Wanneer Henry Beecher, redacteur van het toonaangevende tijdschrift New England Journal of Medicine, in 1966 tweeëntwintig experimenten analyseert en die als onethisch kwalificeert met de suggestie dat honderden patiënten niet wisten dat zij als proefpersoon werden gebruikt, levert dat een schok op in de medische wereld. Die schok leidt echter niet meteen tot een grote verandering in de praktijk van het biomedische onderzoek.
Instelling van toetsingscommissies
Dat gebeurt pas in 1972, wanneer de Tusgekee-studie wereldkundig wordt. Dan wordt in de Verenigde Staten een presidentiële commissie ingesteld die tot regulering komt met de Institutional Review Boards (IRB’s). De verplichting om een experiment met mensen eerst te laten toetsen door een IRB geldt voor alle wetenschappen en niet alleen de biomedische.
Psychologische experimenten zonder geïnformeerde toestemming, zoals die van Milgram en het Stanford-gevangenisexperiment, werden eveneens beschouwd als onethisch, zodat ook daarvoor regulering werd vereist. De kwaliteit van het onderzoek en de vastlegging van de toestemming van proefpersonen na volledig en begrijpelijk te zijn geïnformeerd wordt daarmee de nieuwe standaard, waaraan ook de Amerikaanse wetenschappelijke tijdschriften zich conformeren.
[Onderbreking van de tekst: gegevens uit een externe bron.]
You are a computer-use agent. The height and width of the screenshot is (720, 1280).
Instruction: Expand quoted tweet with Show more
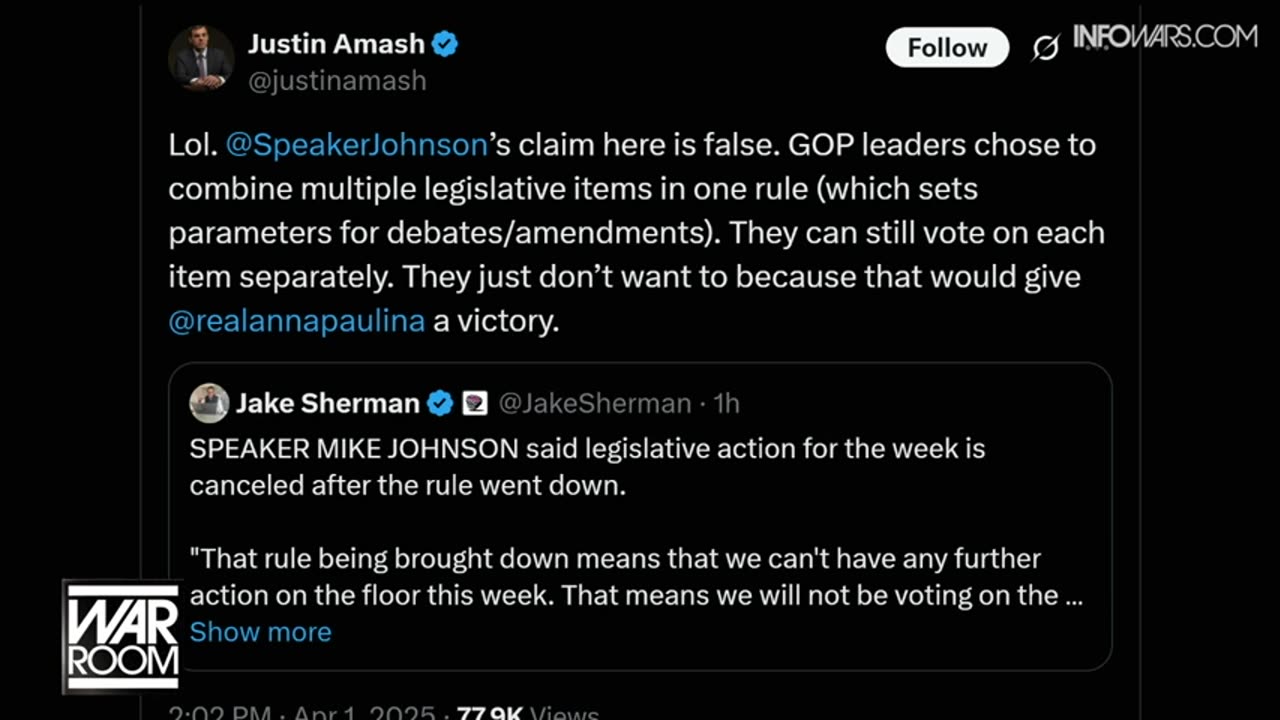(x=260, y=632)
In Nederland leiden de laatstgenoemde gebeurtenissen tot het oprichten van ethische commissies die protocollen voor het verrichten van experimenten met mensen toetsen. De noodzaak om voor publicaties over onderzoek aan de Amerikaanse eisen te voldoen was daaraan niet vreemd. Aan de Declaratie van Helsinki was in de jaren zestig namelijk nauwelijks aandacht besteed. De eerste ethische commissie wordt opgericht door de farmacoloog Noach in het Leidse academische ziekenhuis, al snel gevolgd door het academisch ziekenhuis van de Vrije Universiteit onder leiding van hoogleraar inwendige geneeskunde Cees van der Meer.

Andere universiteiten en ziekenhuizen volgden, vooral nadat alle internationaal gerichte tijdschriften een verklaring gingen eisen dat het onderzoeksprotocol waarover wordt gepubliceerd is getoetst door een ethische commissie. In 1999 zijn er dan ook meer dan honderd commissies in Nederland voor de toetsing van mensgebonden onderzoek, maar deze zijn in bijna alle gevallen beperkt tot het toetsen van biomedisch- wetenschappelijk onderzoek.
Van zelfregulering tot wet
Terugkijkend heeft zich, in de vijftig jaar die volgden op de Tweede Wereldoorlog, een ontwikkeling voltrokken waarin eerst de wetenschappelijke gemeenschap streeft naar zelfregulering om de kwaliteit van het onderzoek en de uitvoering van experimenten te bewaken, maar waarin later het publieke belang van de bescherming van proefpersonen de overhand krijgt en waarin wordt gestreefd naar wettelijke regulering.
Nog steeds bloeit de zelfregulering volop en is in staat om publieke regulering via gedragscodes op gepaste afstand te houden. Maar waaraan geven die regels, publiek of niet, nu uitdrukking? Zij geven uitdrukking aan het ethische besef dat mensen niet zomaar als proefpersoon of object in een experiment mogen worden betrokken of gebruikt. Dat mensen respect verdienen en dat menselijke waardigheid niet zonder verantwoording ondergeschikt kan worden gemaakt aan de belangen van onderzoekers of hun opdrachtgevers.